De acordo com a imprensa do velho continente, a Euroliga estuda medidas jurídicas para conter o avanço da NBA, que pretende instalar uma competição paralela com 16 equipes distribuídas em algumas das principais cidades europeias.
O plano da NBA prevê franquias avaliadas em até US$ 1 bilhão, atraindo investidores globais interessados em participar de um campeonato que carrega a marca mais reconhecida do basquete mundial.
A iniciativa busca consolidar a presença da NBA fora dos Estados Unidos e criar uma alternativa às competições já estabelecidas na Europa.
Barcelona
Dentro desse ambiente de acirramento de disputa, o Barcelona tomou uma decisão estratégica. O clube renovou sua licença com a Euroliga até 2036, garantindo presença na competição por mais uma década.
A renovação será assinada nas próximas semanas, segundo informou o diário AS. A decisão afasta, ao menos por ora, a possibilidade de o Barcelona integrar a futura liga da NBA.
O clube estava entre as cidades consideradas estratégicas pela NBA para receber uma franquia, mas optou por seguir vinculado ao modelo atual da Euroliga. Outras cidades de interesse da NBA são Londres, Manchester, Paris, Lyon, Madri, Roma, Milão, Munique, Berlim, Atenas e Istambul.
Alvos da NBA, Real Madrid e Fenerbahçe, hoje potências da Euroliga, podem seguir caminho oposto do Barça e migrar de competição. O prazo de renovação de suas licenças na Euroliga termina na próxima década termina na quinta-feira (15).
Montagem
A NBA segue avançando na estruturação de sua liga europeia. O projeto prevê 16 equipes e negociações em andamento com investidores.
A ideia é formatar um sistema híbrido, com vagas fixas e uma fase classificatória anual para clubes de ligas nacionais filiadas à Federação Internacional de Basquete (Fiba). O acesso seria concedido por meio da Champions League do Basquete (BCL) ou por algum outro torneio a ser criado. A NBA projeta manter em suas mãos ao menos 50% das ações da nova liga.

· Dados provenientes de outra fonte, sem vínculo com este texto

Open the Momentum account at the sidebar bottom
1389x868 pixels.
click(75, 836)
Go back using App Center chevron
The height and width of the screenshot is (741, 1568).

A futura competição planeja alinhar seu calendário com o das ligas e seleções, com o objetivo de permitir que os principais jogadores possam competir tanto por seus clubes quanto por suas equipes nacionais ao longo da temporada.
Como parte do plano, NBA e Fiba também estão considerando investimentos para o desenvolvimento do ecossistema do basquete na Europa, incluindo ligas nacionais, academias de clubes e programas de treinamento para jogadores, treinadores e árbitros.
A NBA contratou o JP Morgan e o Rain Bank para analisar seu modelo econômico e como atrair investimentos externos. Outra iniciativa é montar um contrato coletivo de trabalho, estabelecendo um teto salarial e como será a divisão de receitas entre os clubes que aderirem à iniciativa.